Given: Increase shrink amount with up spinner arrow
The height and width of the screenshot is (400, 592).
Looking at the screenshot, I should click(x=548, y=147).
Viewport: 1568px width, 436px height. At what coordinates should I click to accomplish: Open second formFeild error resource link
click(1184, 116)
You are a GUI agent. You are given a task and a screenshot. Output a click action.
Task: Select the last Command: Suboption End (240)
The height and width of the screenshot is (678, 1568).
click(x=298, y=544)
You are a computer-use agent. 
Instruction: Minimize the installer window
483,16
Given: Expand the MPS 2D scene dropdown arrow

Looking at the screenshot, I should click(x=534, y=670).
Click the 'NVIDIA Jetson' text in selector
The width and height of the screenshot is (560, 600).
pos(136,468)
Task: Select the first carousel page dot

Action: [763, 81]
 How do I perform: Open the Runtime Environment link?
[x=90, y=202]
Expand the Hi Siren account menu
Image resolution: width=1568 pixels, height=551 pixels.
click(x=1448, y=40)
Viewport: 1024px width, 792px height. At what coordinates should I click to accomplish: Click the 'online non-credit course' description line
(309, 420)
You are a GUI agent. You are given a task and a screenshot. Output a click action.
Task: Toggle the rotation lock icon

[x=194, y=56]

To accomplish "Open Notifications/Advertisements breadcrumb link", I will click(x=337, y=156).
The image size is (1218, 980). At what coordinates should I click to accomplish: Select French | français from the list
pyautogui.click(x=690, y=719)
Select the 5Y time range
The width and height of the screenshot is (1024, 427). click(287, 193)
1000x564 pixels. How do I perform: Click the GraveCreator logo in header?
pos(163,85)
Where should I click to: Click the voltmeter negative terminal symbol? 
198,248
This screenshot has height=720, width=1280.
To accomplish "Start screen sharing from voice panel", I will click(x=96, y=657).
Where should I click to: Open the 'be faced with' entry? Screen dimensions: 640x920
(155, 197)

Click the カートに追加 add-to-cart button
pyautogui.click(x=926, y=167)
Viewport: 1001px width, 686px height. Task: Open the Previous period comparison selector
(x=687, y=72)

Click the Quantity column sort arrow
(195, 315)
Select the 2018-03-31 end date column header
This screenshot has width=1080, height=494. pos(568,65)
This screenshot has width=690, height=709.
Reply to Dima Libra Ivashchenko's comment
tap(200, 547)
--------
| The problem |
Your answer should be the lines from the one that contains "Viewport: 1001px width, 686px" through the last line of the material, copied exactly.

| Expected output |
Viewport: 1001px width, 686px height. Task: Open the Previous period comparison selector
(x=687, y=72)

Click the Quantity column sort arrow
(195, 315)
Select the 2018-03-31 end date column header
This screenshot has width=1080, height=494. pos(568,65)
This screenshot has width=690, height=709.
Reply to Dima Libra Ivashchenko's comment
tap(200, 547)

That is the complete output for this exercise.